Section 44-3311, A.C.A. 1939, states: "If no legal cause be shown for such imprisonment or restraint, or for the continuation thereof, such party shall be discharged from the custody or restraint. * * *"

Also available to the appellant herein, were the provisions of section 44-1001 et seq., A.C.A. 1939, providing for motion to quash an indictment or information. And subsequent to such motion, appellant might have turned to section 44-2401, A.C.A. 1939, which reads as follows: "If upon a motion to quash an indictment or information or any count thereof or if after verdict or finding of guilty but before sentence any question of law shall arise which in the opinion of the trial court is so important and doubtful as to require the decision of the appellate court, the trial court may, if the defendant consents, certify the case to the appellate court so far as may be necessary to present the question of law arising therein, and thereupon all proceedings in the cause shall be stayed to await the decision of the appellate court."

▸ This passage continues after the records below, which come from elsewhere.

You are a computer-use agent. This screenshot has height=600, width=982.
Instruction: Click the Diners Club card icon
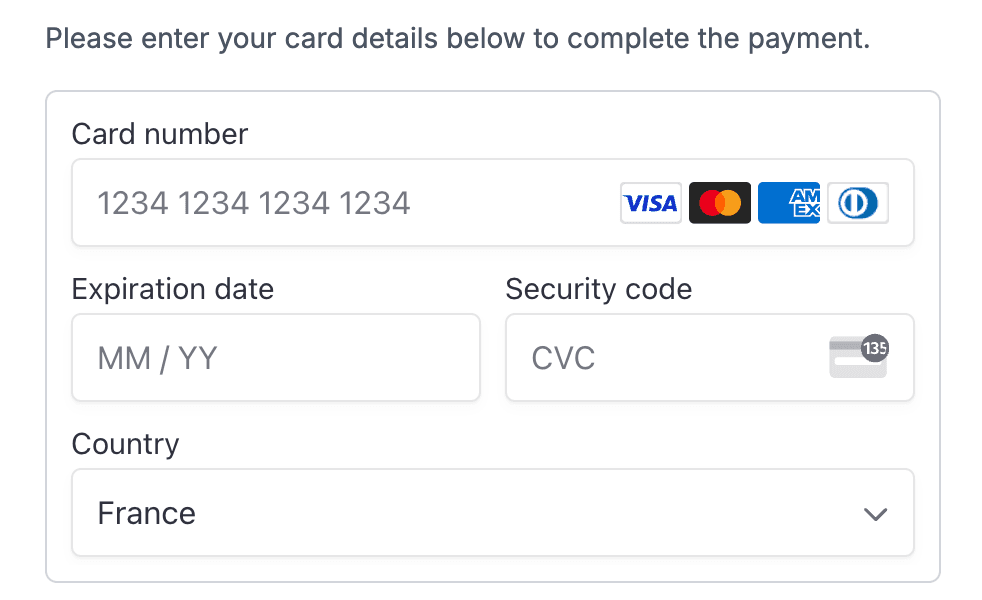[x=857, y=202]
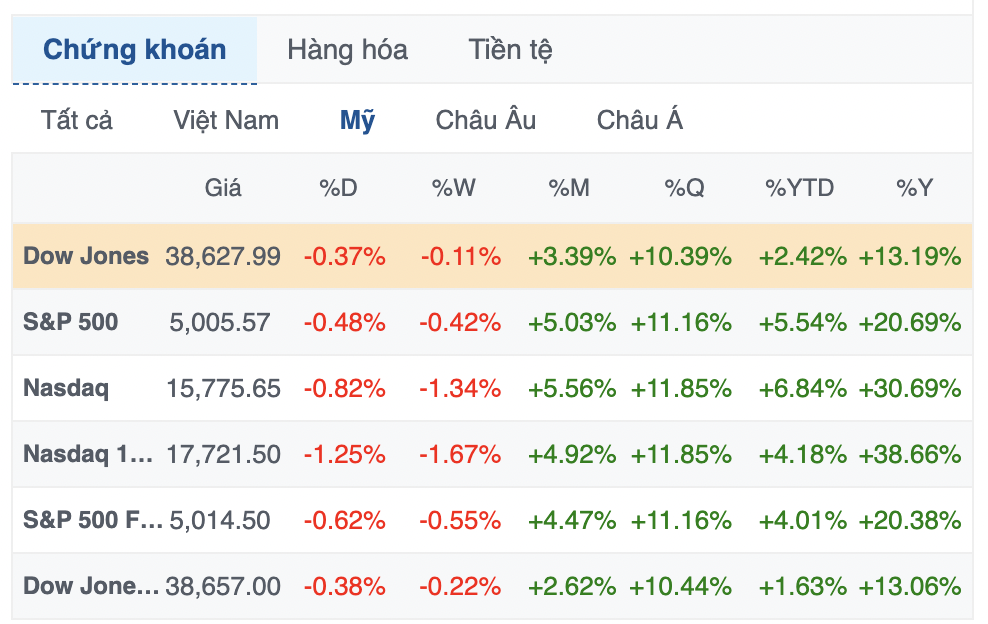Image resolution: width=988 pixels, height=624 pixels.
Task: Sort by the %YTD column header
Action: [x=799, y=187]
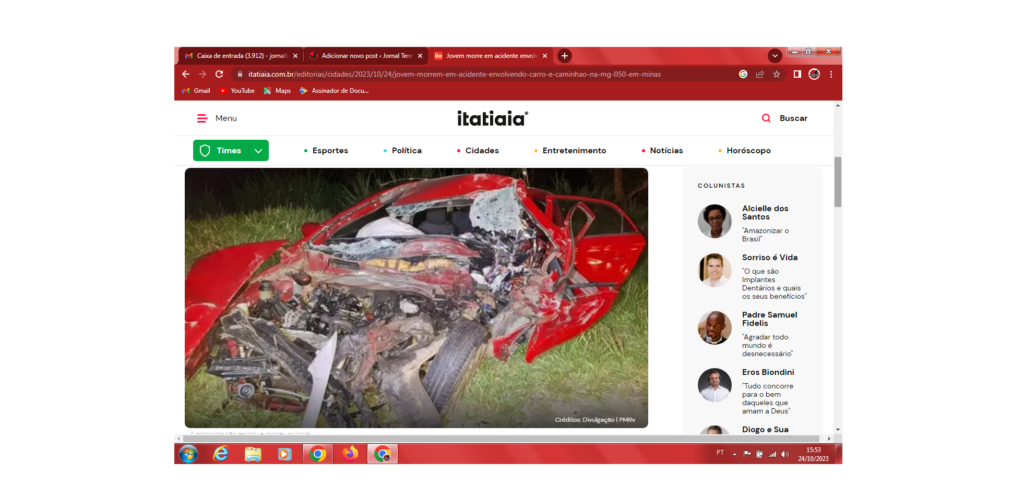Image resolution: width=1024 pixels, height=487 pixels.
Task: Open the YouTube bookmark link
Action: (242, 91)
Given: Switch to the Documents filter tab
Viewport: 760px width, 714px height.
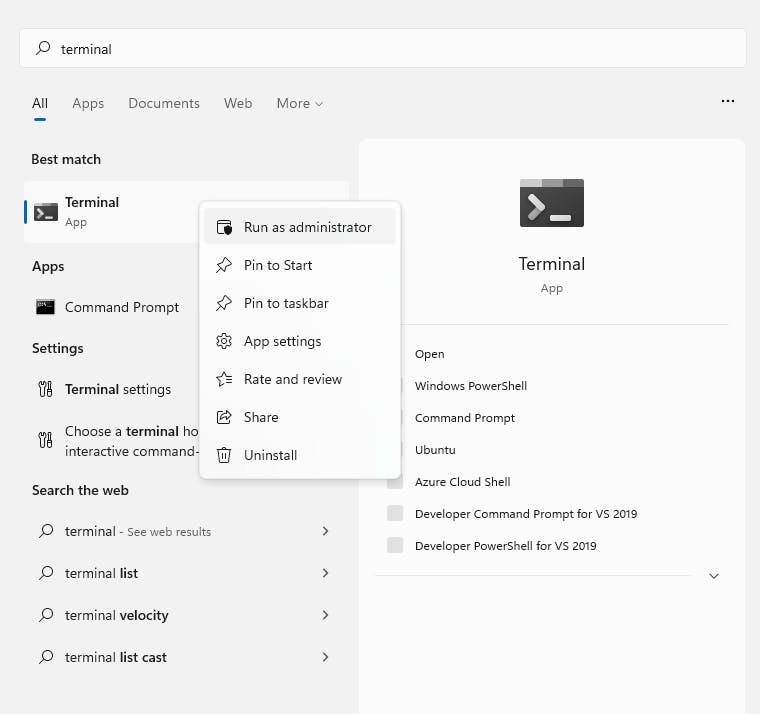Looking at the screenshot, I should (x=164, y=103).
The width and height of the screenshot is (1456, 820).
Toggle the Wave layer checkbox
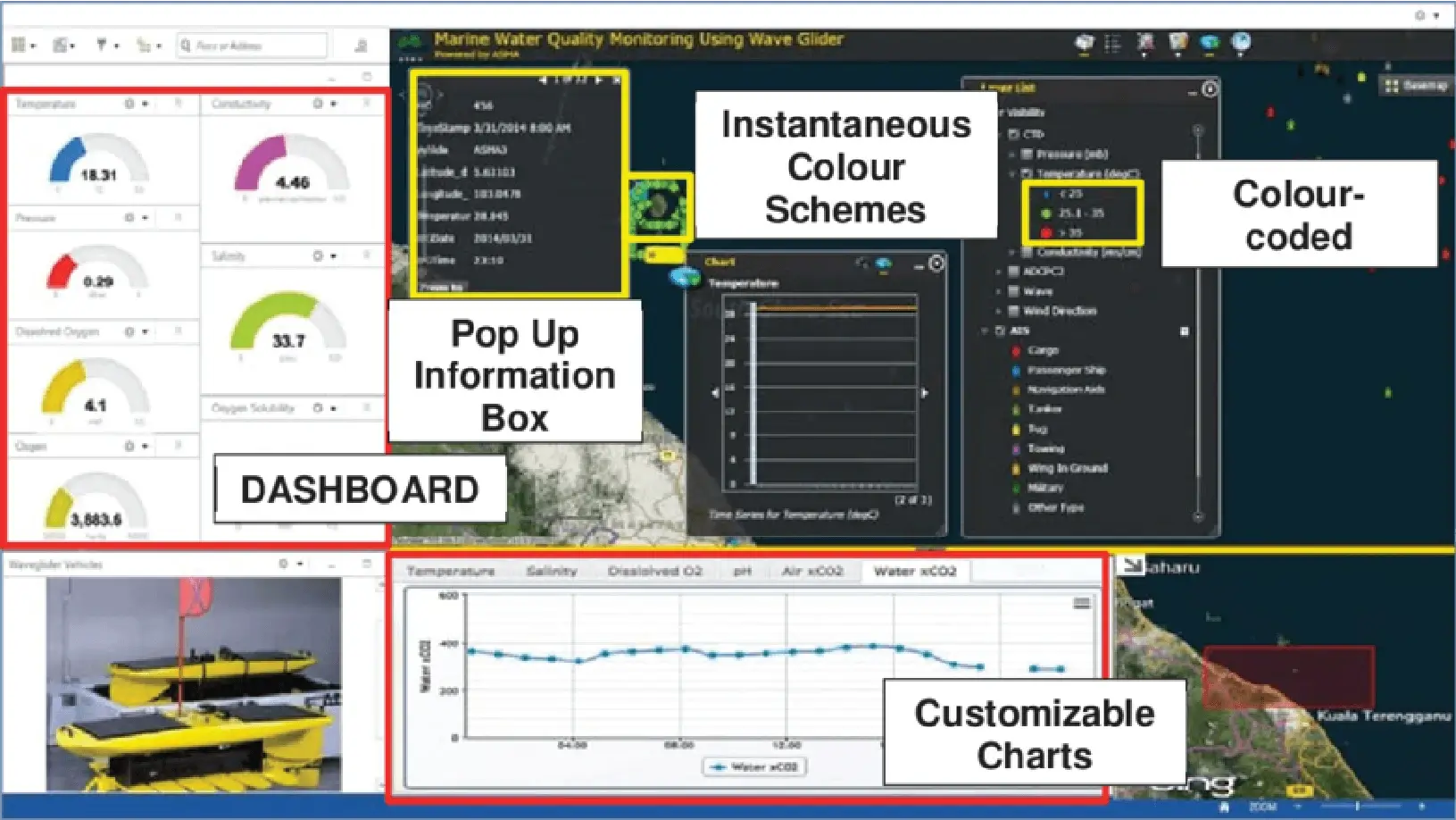[1013, 291]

By making certiorari available to any one wishing to contest the orders of a Justice Court in a case similar to the one at hand, we would only succeed in bogging down the workings of our County Attorneys in the mire of legal process, and offer to one, perhaps justly accused, a method of evading the arm of justice for an unreasonable period of time.

It will be noted in the record that an information was filed in the Superior Court on the 2nd day of April 1949, and following, on the 9th of May, motion was granted to continue and stay proceedings until further order of the court. There has been no *74 further action taken in this case, pending the decision of this court, resulting in a delay of some 20 months to date.

For the foregoing reasons, even though we are in agreement with the contentions of appellant that the order of the appellee was erroneously issued, because parentage had not been established, we hold that certiorari was not the remedy available to appellant herein and the judgment of the Superior Court, quashing the writ, is affirmed.

LAPRADE, C.J., and UDALL, PHELPS and DECONCINI, JJ., concurring.